Tray	Wavelength /m	Frequency /Hz	Distance between the node/m
1	3.06	16.8	1.53
2	1.56	33.8	0.76
3	1.00	51.0	0.50
4	0.74	67.2	0.37
5	0.60	85.8	0.30
6	0.49	103.6	0.25
7	0.45	120.6	0.22

from equation wave speed v = sqrt( T / u ) = sqrt( 2.97 / 0.00117 ) = 50.38 m/s

we plot the frequency ofthe wave versus 1/wavelength to get a graph:

we get the slope is 52.043 which is very close to the wave speed we get from equation above.

ratios of wave speeds for case 1 compared to 2(experiment wave speeds) = 43.01/52.04 = 0.83.

ratios of wave speeds for case 1 compared to 2( predicted wave speeds) = 50.02 / 50.38 = 0.99.

the two ratios are close, but not the same.

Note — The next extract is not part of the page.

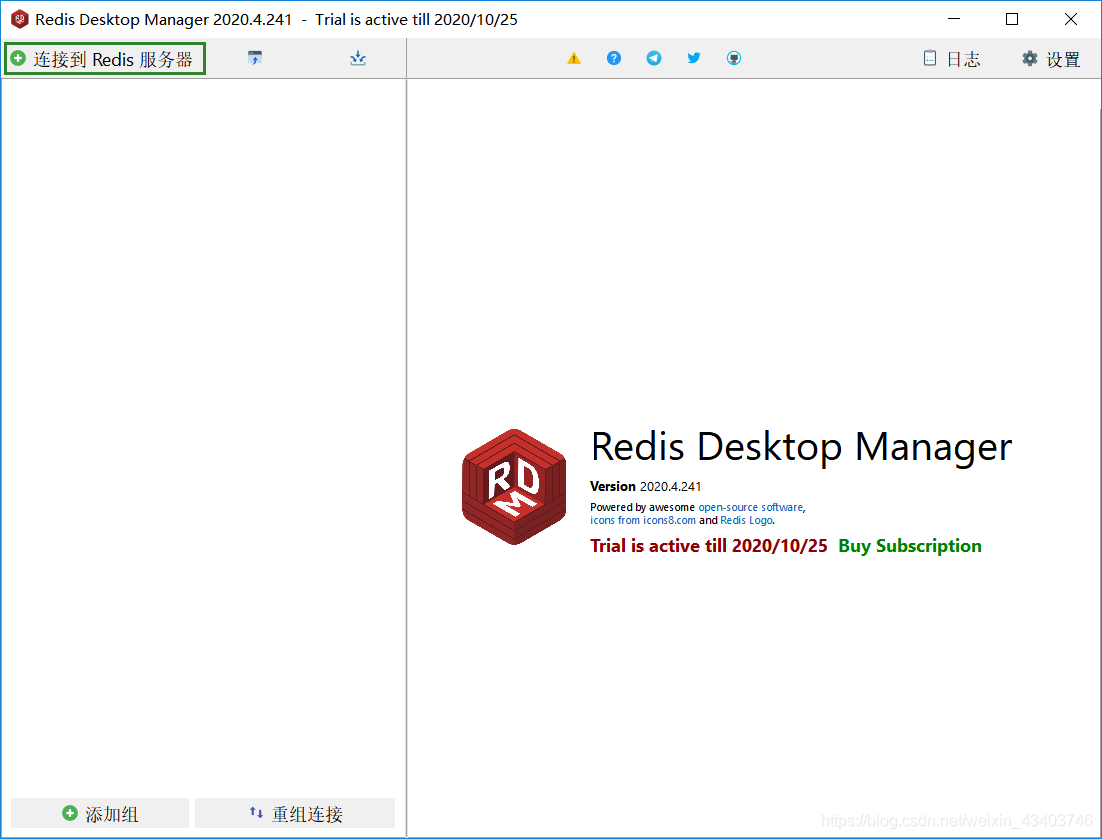The height and width of the screenshot is (839, 1102).
Task: Open the Telegram channel icon
Action: [x=653, y=58]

the measured frequencies for case 1 equal to nf1, where n is the number of the harmonic

27/13.6~2

40.7/13.6~3

56.1/13.6~4

69.3/13.6~5

81.3/13.6~6

99.4/13.6~7

the ratio of the frequency of the second harmoic for case 1 compared to case 2.

16.8 / 13.6 = 1.24

33.8/27=1.35

51/40.7=1.25

67.2/56.1=1.20

85.8/69.3=1.25

103.6/81.3=1.27

120.6/99.4=1.21

we take look at all the data of the ratio of the frequency of the second harmonic for case 1 compared to case 2, all the ratio are closed to 1.25, the reason have these variable ratio because the when we do the experiment, we have so many error percent, so make the data are not 100% acurate.

Conclusion:

from this experiment, we get that when the length of the string and the tension of the string is stable, the wavelength will decrease by the frequency increase. and the speed of the wavelength is independent of the frequency is only depend on the tension and the linear density of the string. after the experiment, we do the data analyze, and calculate all he ratio requirement by the experiment. and measured frequencies for case 1 is mostly equal to nf1, and the ratio of the wave speeds for case 1 compared to 2 is mostly equal to the ratios of the predicted wave speeds. but our experiment have error such as we measure the lenght of the string, or determine the perfectly wavelenght frequency is not exact. but overall our experiment make sense.